Background: Peptidylarginine deiminase 4 (PAD4) may generate epitopes targeted by anticitrullinated protein antibodies in rheumatoid arthritis (RA). A subset of patients with RA has serum autoantibodies to human recombinant PAD4 (hPAD4). Here, we assessed whether anti-hPAD4 status in RA predicted disease outcome after antitumour necrosis factor (anti-TNF)-α therapy.

Methods: We analysed RA sera obtained at baseline (n = 40) and after 1 year on anti-TNF-α therapy (n = 33) for anti-hPAD4 IgG. Association analyses between baseline anti-hPAD status and disease progression were performed.
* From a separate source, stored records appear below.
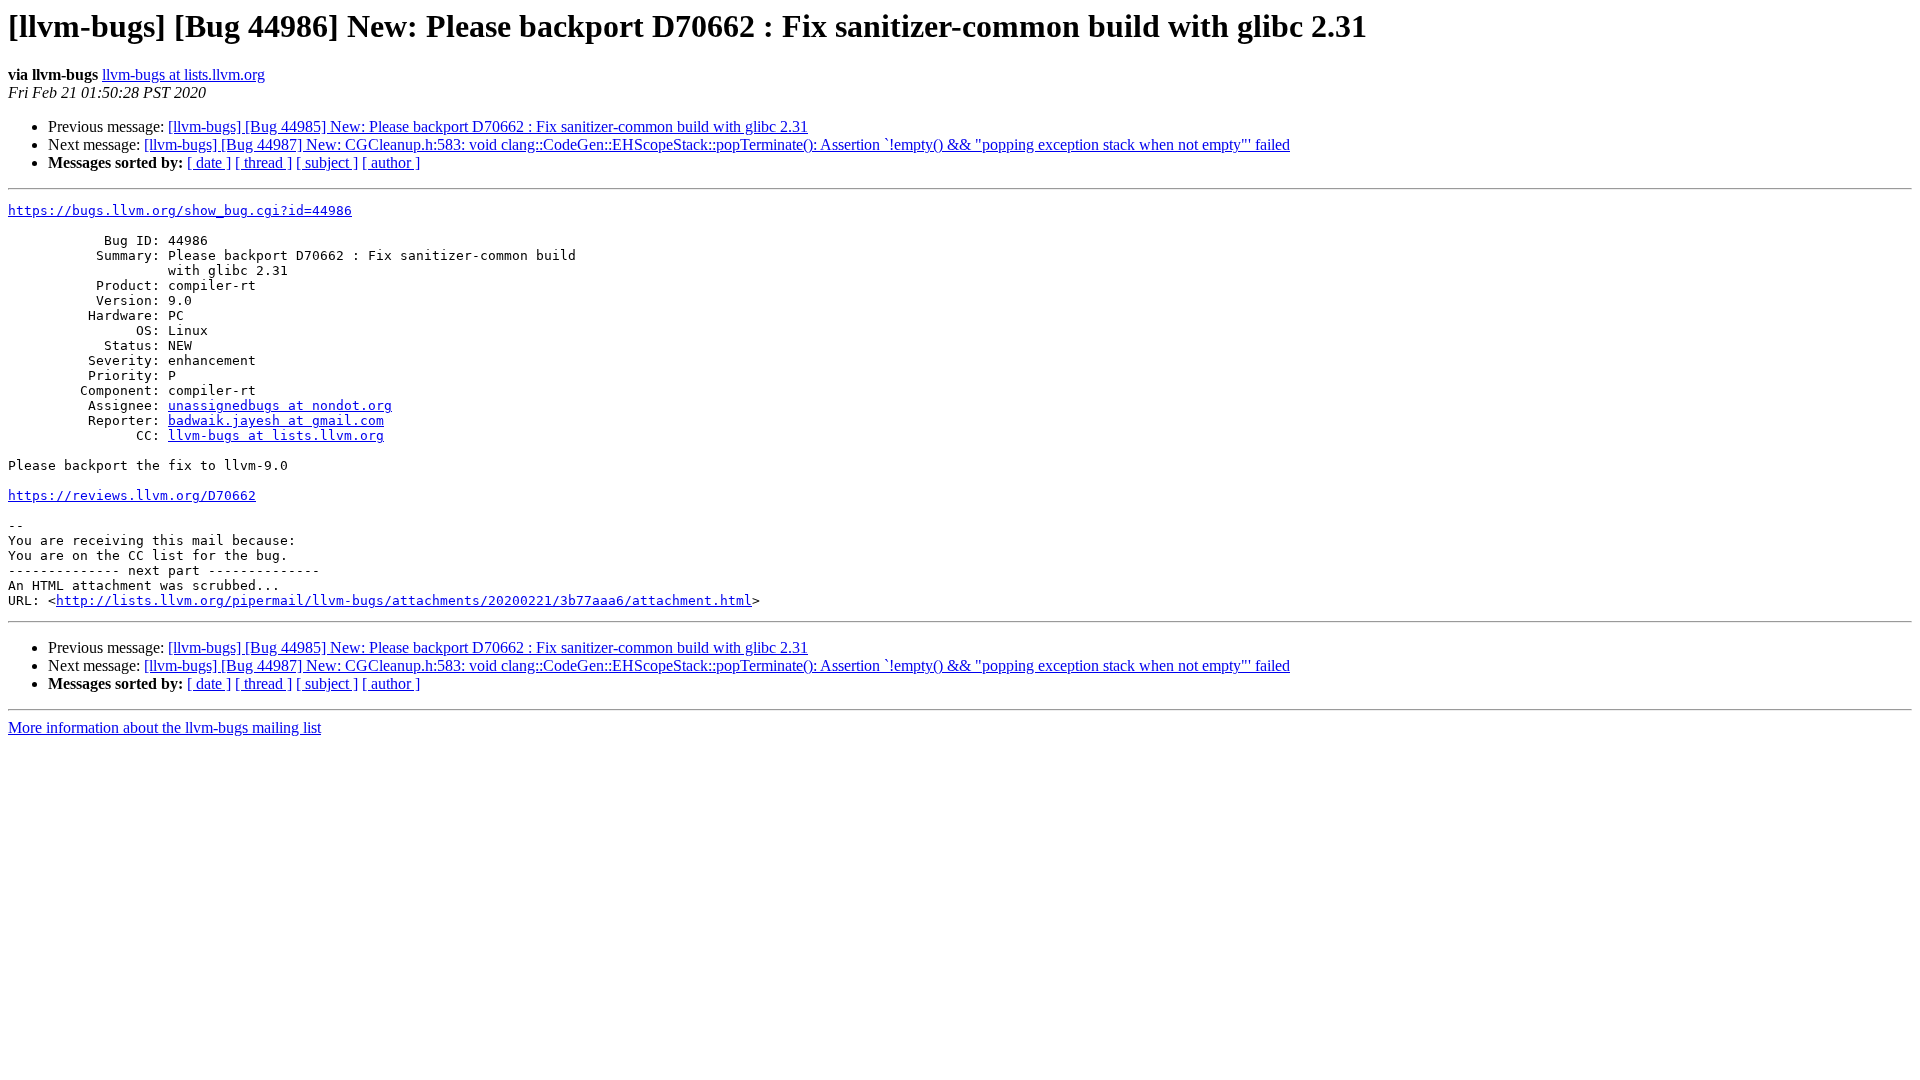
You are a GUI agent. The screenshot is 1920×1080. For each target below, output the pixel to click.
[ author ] (391, 162)
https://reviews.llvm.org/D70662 (132, 495)
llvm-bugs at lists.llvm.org (183, 74)
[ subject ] (327, 162)
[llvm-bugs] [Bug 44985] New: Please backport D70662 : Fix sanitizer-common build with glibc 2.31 (488, 126)
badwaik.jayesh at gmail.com (276, 420)
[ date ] (209, 162)
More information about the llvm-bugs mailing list (164, 727)
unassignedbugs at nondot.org (280, 405)
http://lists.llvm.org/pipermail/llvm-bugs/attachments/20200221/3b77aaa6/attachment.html (404, 600)
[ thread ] (263, 162)
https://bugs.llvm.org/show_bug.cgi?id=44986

Results: We found that 17 of 40 patients (42.5%) were serum anti-hPAD4 positive at baseline, and the anti-hPAD4 IgG levels were stable over 1 year on anti-TNF-α therapy. At baseline, there were indications that anti-hPAD4 positive patients had more severe disease than the negative patients. After 1 year on anti-TNF-α therapy, the anti-hPAD4 positive patients displayed a persistently elevated disease activity score using 28 joint counts score and increased progression in the van der Heijde–modified Sharp erosion score. Accordingly, more anti-hPAD4 positive than negative patients presented an increase in van der Heijde–modified Sharp erosion scores >0 over 1 year.

Conclusions: Anti-hPAD4 IgG can be detected in a subset of RA sera and the levels are stable after initiation of anti-TNF-α therapy. Serum anti-hPAD4 may predict persistent disease activity and radiographic progression in patients with RA receiving anti-TNF-α therapy.